Fortunately, in making available $65 billion in new funding for broadband, the infrastructure bill negotiated by a bipartisan group of Senators which recently became law, rejected many of the most extreme provisions advocated by President Biden. But this hasn't stopped executive branch agencies under Biden's control from doing "end runs" around the FCC while the agency remains deadlocked with its months-long 2-2 partisan split.

So, for example, the Department of Treasury, tasked with distributing $10 billion in broadband funding, expressly prioritizes municipal broadband projects and encourages duplicating existing, privately funded networks in the disbursement of those funds.

And the Department of Agriculture, meanwhile, utilizing a points-based system for choosing between competing applications for up to $1.15 billion in broadband funding, prioritizes proposals that commit to implement "net neutrality" mandates and also municipal government broadband projects.

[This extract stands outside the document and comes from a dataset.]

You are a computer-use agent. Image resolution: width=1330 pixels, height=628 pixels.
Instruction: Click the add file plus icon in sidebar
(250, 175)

These "end runs" by Treasury and Agriculture contradict decisions by the FCC, the primary agency responsible for communications policy. The agency determined that "net neutrality" regulations were not warranted at the end of 2017, but Agriculture embraces them. The FCC has defined "broadband" as consisting of speeds of at least 25 Megabits per second (Mbps) downstream and 3 Mbps upstream, but both executive branch departments require unrealistically higher speeds that favor fiber, the technology of choice for municipal broadband networks regardless of the economic case. Moreover, as required by Congress, the FCC presently is developing more accurate, definitive broadband coverage maps, but Treasury encourages applicants to pick and choose service availability data sources that risk the wasteful overbuilding of existing infrastructure.

What's more, FCC Chairwoman Jessica Rosenworcel recently revealed that the FCC had no say in the development of Agriculture's criteria that cut against the grain of current communications policy. And, importantly, the public at large likewise was denied the same opportunity to participate that an FCC-led rulemaking would provide.

Broadband is a critical component of not just our economy, but of Americans' daily lives. Policies that are overly regulatory, like "net neutrality" public utility restrictions, or that favor government communications networks over private sector ones, will deter much needed private sector broadband investment. Rather than exploiting what should be their limited roles as funding dispersers in efforts to dictate highly controversial priorities, the Departments of Treasury and Agriculture, and other agencies, should respect Congress's decision to entrust the FCC with the primary responsibility for developing federal communications policy.

Randolph May is President of the Free State Foundation, a think tank in Rockville, Maryland, and Andrew Long is a Senior Fellow.